A huge gap exists between perception and use of cyber threat. And with majority of companies not prioritizing threat intelligence as cyber security defence, they will continue to be at a higher risk of cyber attacks, according to a new report by Ponemon Institute.

 The study reveals, while companies see the potential benefits and importance of having cyber threat intelligence, they are wary of the reliability of this intelligence, as well as its ability to be actionable. Further, respondents are also dissatisfied with perceived threat intelligence deficiencies, such as a surplus of alerts and false positives that make it difficult to respond to breaches.

According to the study, 40% of respondents surveyed said that they had a material security breach in the past 24 months, and 80% believe if they’d had threat intelligence at the time of the breach, they could have prevented or minimized the consequences of the attack.

The study notes that most of the current cyber defense practices are not considered effective; only 36% of respondents rate their company’s defense as strong. Almost half of respondents are increasing the amount of intelligence data they receive to prevent or mitigate the consequences of an attack. But 56% say intelligence becomes stale within seconds or minutes, and indicate that the more valuable features of a threat intelligence solution are the ability to implement intelligence and gauge the trustworthiness of the source in real time, said the study.

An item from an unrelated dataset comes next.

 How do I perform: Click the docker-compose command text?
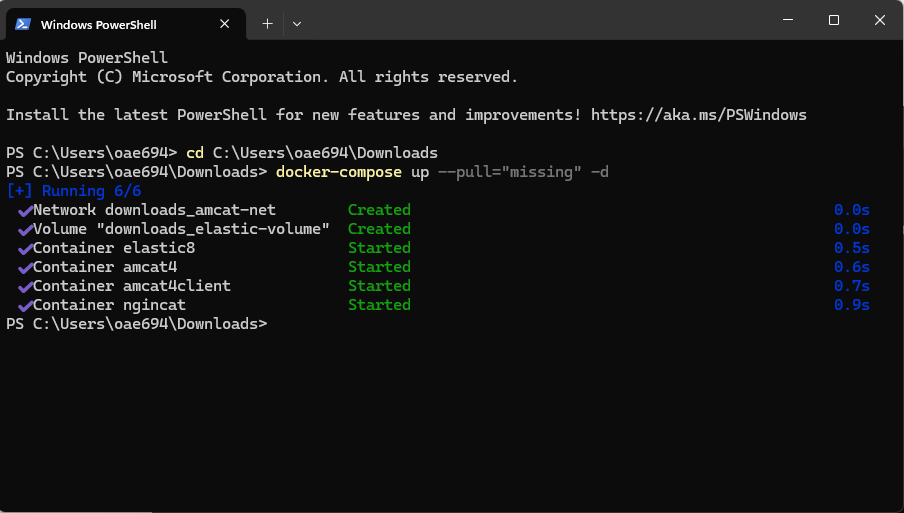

Another danger is that nearly half of the respondents use free sources of intelligence, stating free sources are inadequate for comprehensive threat analysis, making it more difficult to prioritize threats.

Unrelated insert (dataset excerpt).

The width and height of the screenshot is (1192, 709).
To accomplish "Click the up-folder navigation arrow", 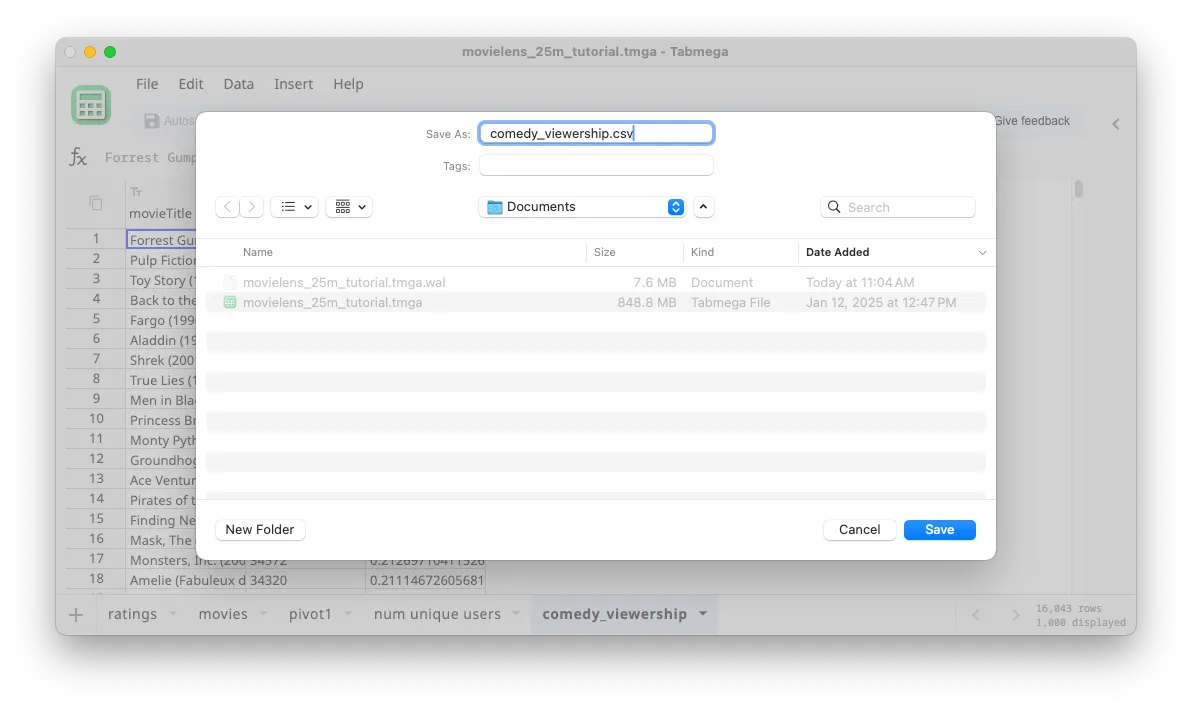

The good news however is that in the next two years, one-third of respondents will increase their threat intelligence budget significantly, said the report.

“While the report found that spending on threat intelligence is expected to increase in the next two years, these resources do not necessarily translate to greater security, and it is critical that the information be timely, accurate and actionable to be effective,” said Larry Ponemon, chairman and founder of Ponemon Institute.

“The results of the study indicate that, while some companies have figured out how to leverage threat intelligence into a viable enterprise security defense, many more have not. But, given the rapidly changing threat landscape, we expect threat intelligence to evolve to the point that it will become a key component of IT security.”

The study highlights the need for highly accurate and timely threat intelligence to help organizations assess the risk of incoming data, reduce the volume of security incidents, and accelerate response to successful attacks.”

It recommends that in order to achieve a stronger security posture, organizations should consider integrating real-time threat intelligence into their security infrastructure in order to more quickly assess the risk of unknown IPs, URLs, files and mobile apps before they enter the IT environment. Combining this with experienced staff and appropriate incident response processes will improve an organization’s ability to minimize or prevent serious security incidents.